Hand-assisted Laparoscopic Large Bowel Tumor Resection
Hand Assisted Right Hemi-Colectomy
During laparoscopic right hemicolectomy, the anastomosis can be created intra- or extracorporeally.
Laparoscopic colon resection is superior to open surgery in regards to postoperative pain, recovery, and hospital stay. However, there are no standardized techniques, and data on technique-specific outcomes are lacking.
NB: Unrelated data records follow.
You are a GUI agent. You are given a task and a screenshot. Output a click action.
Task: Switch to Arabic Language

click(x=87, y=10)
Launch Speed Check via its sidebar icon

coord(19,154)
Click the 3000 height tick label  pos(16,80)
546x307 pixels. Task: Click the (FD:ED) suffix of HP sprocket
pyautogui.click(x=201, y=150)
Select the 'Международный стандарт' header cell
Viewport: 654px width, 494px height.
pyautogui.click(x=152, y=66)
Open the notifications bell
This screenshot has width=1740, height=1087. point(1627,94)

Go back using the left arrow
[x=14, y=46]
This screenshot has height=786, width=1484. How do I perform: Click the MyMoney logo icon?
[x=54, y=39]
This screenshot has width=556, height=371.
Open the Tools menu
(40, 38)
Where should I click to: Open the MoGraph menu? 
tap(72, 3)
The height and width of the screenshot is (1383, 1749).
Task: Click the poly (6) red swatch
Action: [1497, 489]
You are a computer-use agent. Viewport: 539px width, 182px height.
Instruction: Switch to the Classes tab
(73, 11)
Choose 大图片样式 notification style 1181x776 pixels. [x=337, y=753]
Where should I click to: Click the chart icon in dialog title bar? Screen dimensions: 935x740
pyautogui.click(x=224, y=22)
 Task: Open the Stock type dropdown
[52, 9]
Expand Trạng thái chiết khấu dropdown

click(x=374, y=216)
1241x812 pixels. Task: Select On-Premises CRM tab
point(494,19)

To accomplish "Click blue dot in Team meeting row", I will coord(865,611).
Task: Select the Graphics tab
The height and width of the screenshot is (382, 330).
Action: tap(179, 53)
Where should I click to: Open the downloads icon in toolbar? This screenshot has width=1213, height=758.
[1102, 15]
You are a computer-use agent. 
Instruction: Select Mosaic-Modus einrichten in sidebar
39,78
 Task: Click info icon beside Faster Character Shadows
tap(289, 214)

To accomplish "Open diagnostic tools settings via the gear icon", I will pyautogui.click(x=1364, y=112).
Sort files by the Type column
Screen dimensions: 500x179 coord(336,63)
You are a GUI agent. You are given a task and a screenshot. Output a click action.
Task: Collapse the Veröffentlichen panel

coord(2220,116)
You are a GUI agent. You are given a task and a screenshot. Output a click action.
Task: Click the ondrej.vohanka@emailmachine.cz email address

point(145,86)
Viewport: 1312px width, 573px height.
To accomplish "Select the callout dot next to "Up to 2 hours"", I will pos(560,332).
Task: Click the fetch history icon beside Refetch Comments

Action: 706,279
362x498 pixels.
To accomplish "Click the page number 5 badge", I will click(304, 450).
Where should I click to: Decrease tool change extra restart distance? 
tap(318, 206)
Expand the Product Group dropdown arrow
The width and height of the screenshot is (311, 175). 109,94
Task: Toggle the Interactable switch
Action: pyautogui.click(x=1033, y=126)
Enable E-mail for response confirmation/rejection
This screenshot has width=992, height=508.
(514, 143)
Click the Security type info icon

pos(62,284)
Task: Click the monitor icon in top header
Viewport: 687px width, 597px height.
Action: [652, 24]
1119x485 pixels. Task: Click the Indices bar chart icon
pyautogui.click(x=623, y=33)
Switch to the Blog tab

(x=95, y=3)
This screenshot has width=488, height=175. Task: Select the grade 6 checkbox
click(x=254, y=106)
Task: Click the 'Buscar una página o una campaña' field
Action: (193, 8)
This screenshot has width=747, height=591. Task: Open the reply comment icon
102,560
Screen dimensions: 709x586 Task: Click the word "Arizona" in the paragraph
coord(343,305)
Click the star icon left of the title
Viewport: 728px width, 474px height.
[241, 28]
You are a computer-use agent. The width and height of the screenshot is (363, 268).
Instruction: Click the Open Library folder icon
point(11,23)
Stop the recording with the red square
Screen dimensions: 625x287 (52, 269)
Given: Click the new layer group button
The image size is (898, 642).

Various terms are used for laparoscopic colon surgery in the literature, for example, laparoscopic-assisted colectomy (LAC, usually with extracorporeal anastomosis), hand-assisted colectomy (HAC or HALS), and laparoscopic colectomy with intracorporeal anastomosis (LCIA). Additionally, there are various techniques for mobilization of the mesentery (medial-to-lateral vs. lateral-to-medial) and ligation of the vasculature (extra- vs. intracorporeally). Laparoscopic-assisted colectomy (LAC) with creation of an extracorporeal ileocolonic anastomosis (EA) for right-or extended right colectomies remains the preferred approach in most centers. However, this technique limits the ability to choose an extraction site, which is usually a small midline incision. In addition, problems with intestinal alignment after extraction are known to occur. A completely intracorporeal anastomosis (IA) may reduce the likelihood or intestinal twists and offers the possibility of using any abdominal location for specimen extraction.
The question of whether there is any advantage or disadvantage between these 2 techniques remains unanswered.